Definition of indicators (Taken from the official translation of the German Sustainable Development Strategy)

The indicator for raw material input productivity relates the value of all goods released for final use (in EUR, price-adjusted) to the mass of the raw materials used domestically and abroad for their production (in tonnes). Final use covers both domestic consumption and domestic investment as well as export.

The denominator of the indicator takes into account abiotic and biotic resources extracted from the environment as well as plant materials produced by farming and forestry. In the graph, the development of the indicator itself and of both the numerator and the denominator are traced separately.

Target and intention of the German Government (Taken from the official translation of the German Sustainable Development Strategy)

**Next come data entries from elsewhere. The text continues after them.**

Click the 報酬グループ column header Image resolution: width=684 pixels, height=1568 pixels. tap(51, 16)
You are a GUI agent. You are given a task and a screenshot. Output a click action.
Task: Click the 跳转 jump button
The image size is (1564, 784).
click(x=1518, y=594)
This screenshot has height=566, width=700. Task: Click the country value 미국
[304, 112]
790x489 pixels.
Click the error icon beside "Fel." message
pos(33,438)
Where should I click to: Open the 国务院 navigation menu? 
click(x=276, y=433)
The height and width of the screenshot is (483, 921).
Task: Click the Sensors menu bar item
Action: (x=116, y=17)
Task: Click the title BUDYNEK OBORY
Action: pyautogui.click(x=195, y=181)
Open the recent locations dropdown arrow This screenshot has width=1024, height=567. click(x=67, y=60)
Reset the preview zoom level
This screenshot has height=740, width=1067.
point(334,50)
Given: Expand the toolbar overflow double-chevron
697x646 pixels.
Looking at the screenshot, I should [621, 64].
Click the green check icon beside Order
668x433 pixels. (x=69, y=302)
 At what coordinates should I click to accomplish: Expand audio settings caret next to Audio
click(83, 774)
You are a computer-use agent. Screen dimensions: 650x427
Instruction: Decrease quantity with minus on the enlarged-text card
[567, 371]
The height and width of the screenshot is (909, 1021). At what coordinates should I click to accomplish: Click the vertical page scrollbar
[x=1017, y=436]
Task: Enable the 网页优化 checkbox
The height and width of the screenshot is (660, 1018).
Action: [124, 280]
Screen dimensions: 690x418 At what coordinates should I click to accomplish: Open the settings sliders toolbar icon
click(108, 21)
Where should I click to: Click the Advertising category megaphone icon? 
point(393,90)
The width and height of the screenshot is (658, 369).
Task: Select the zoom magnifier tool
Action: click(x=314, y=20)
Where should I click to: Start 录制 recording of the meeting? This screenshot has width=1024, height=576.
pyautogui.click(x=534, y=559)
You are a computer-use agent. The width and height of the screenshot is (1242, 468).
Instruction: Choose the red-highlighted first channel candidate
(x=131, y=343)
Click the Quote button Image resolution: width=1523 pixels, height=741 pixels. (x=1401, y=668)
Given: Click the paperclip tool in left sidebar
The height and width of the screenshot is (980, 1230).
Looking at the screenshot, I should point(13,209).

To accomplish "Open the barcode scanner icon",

The extraction of raw materials always entails some impairment of the natural environment. Owing to the growing demand for raw materials, raw material deposits in all parts of the world are increasingly being extracted in areas that are particularly sensitive to human intervention. For this reason, back in 2016, in the German Resource Efficiency Programme (ProgRess) II, the German Government set itself the goal of ensuring a continuing rise in raw material input productivity. In the years 2000 to 2010, raw material input productivity was already increasing at an average rate of around 1.6% annually. The aim is to maintain this kind of positive trend up to 2030.

Data state

The data published in the indicator report 2021 is as of 31.12.2020. The data shown on the DNS-Online-Platform is updated regularly, so that more current data may be available online than published in the indicator report 2021.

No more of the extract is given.